Paulo Antônio Tïetê da Silva -   19/08/2023 10:21:06

Este artigo, merece constar nos livros da história da Nação Brasileira, para que as futuras gerações, saibam o que verdadeiramente ocorreu em 8 de janeiro de 2023.

Eloy Severo -   19/08/2023 10:20:57

Sempre um comentário muito bom e oportuno. É triste ver um País c/todo o potencial que tem, invejado pelo mundo e governado há muito tempo, por gente sem moral.

ALCIDES POLIDORO PERSIGO -   19/08/2023 09:26:02

Como sempre, suas colocações são de fato e de direito, verdades inquestionáveis,. Lamentável nossa Pátria ser governada por tais indivíduos.

Cláudia Oliveira -   19/08/2023 09:22:11

Se aí tem coisa? Como tem! É nítido que tem muita coisa aí. Obrigada professor!

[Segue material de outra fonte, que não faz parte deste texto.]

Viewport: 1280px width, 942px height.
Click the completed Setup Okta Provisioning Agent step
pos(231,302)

Gerson Carvalho Novaes -   19/08/2023 08:29:57

Meu comentário. Paulista palmeirense que sou, aproveito a oportunidade para mandar um forte abraço aos amigos gaúchos gremistas e colorados.

Julio Dias -   19/08/2023 08:23:21

Bom dia Percival, Há alguns anos eu seguia seus comentários com imensa admiração pela seriedade das colocações procedentes sempre tratando os protagonistas com todo o respeito, muitas vezes abalado pela gravidade. Pena que só agora o redescobri para não perder mais sua importante participação. Valeu!!

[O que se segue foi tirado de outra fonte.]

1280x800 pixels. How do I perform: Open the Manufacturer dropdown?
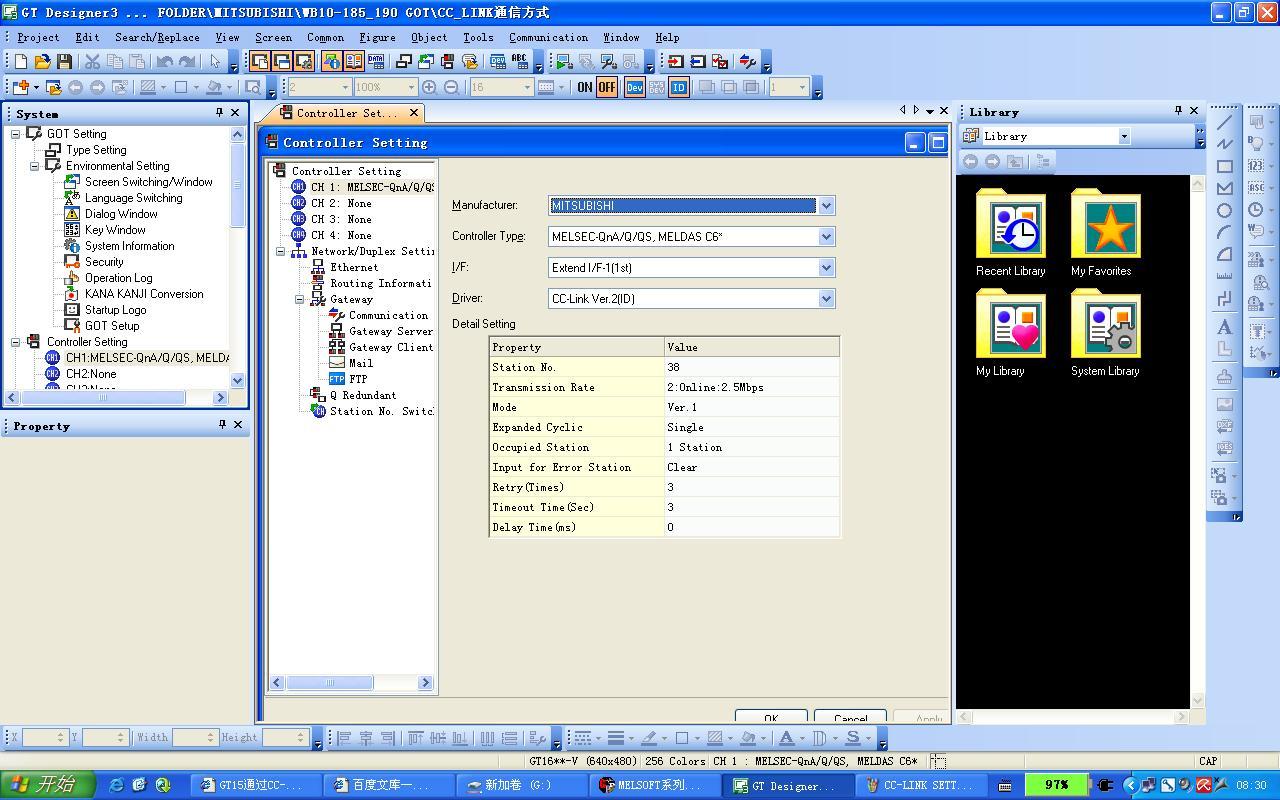(826, 206)
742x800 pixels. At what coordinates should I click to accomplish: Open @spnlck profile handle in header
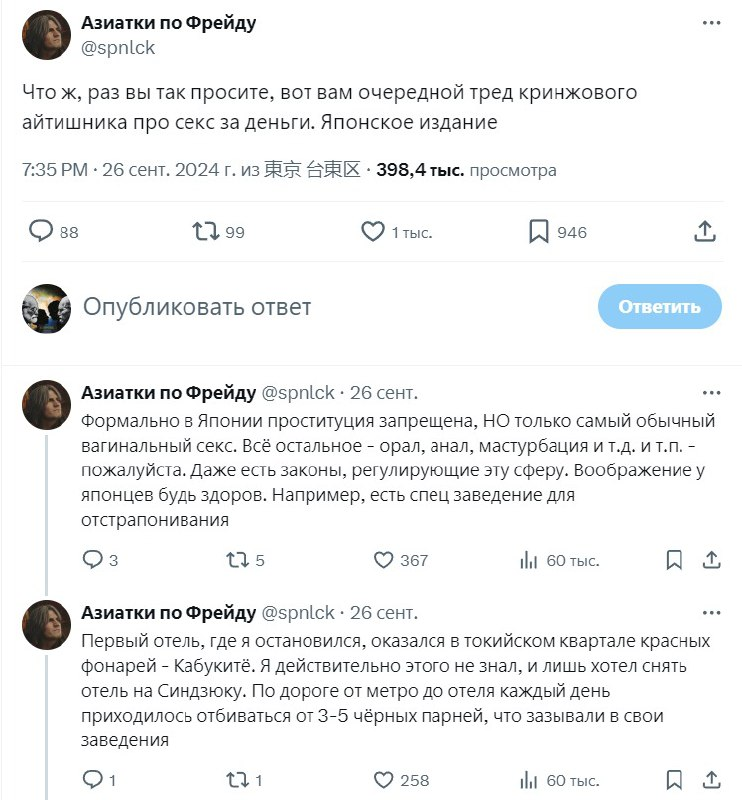point(118,48)
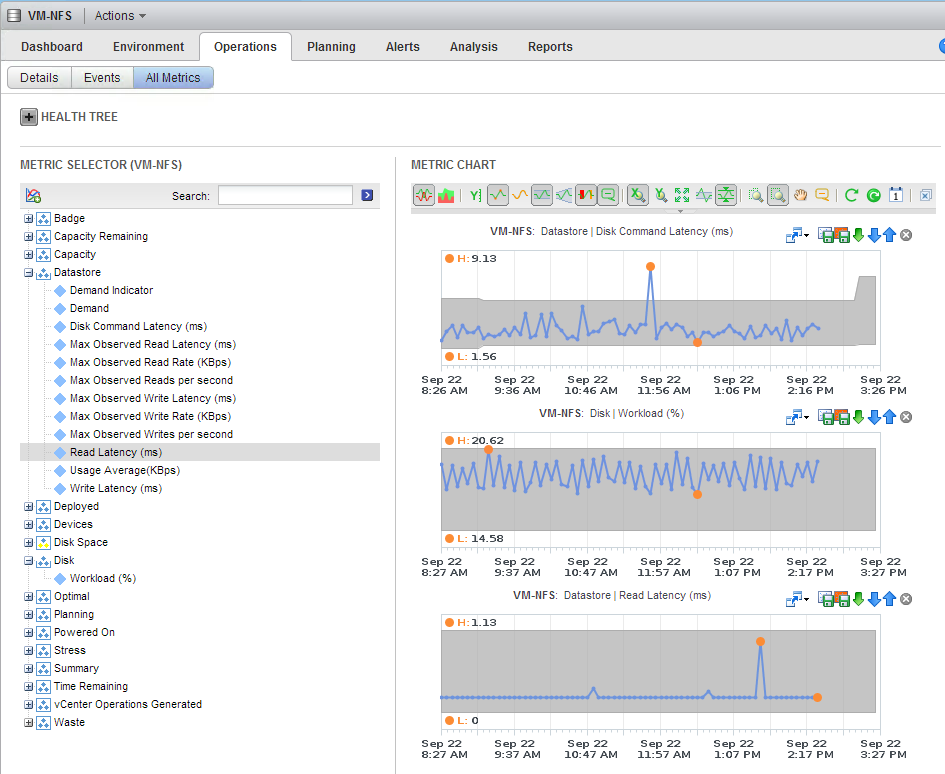The height and width of the screenshot is (774, 945).
Task: Toggle the Y-axis scale option
Action: tap(476, 196)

Francisco Costa -   18/08/2023 21:04:17

Texto ímpar Percival Puggina o governo tomou de assalto uma CPMI que não queria tem coisa sim o jornalista ouvido acrescentou mais elementos a Força Nacional estava no estacionamento do ministério do Flávio Dino e o ministro Alexandre o ditador de Moraes não vai manda-lo ser ouvido na CPMI porque é da turma do bem?

Menelau Santos -   18/08/2023 19:36:10

Muito bom, Professor. Não bate nada com nada. Uma frase de Winston Churchill: "A verdade é tão preciosa que precisa estar sempre acompanhada de uma guarda pessoal de mentiras."

Alexandre Carneiro Wendling -   18/08/2023 17:37:07

Sim, virou um brechó de coisas baratas e mal feitas.

Marília -   18/08/2023 17:32:48

Muito boa sua reportagem

Valterlucio Bessa Campelo -   18/08/2023 14:44:27

Cada vez mais evidente a fabricação de um “Capitólio” brasileiro. A frágil justiça foi rasgada de vez e mais de mil brasileiros honestos jogados num “Gulag”. O estado democrático de direito é uma quimera. Sigamos, mestre.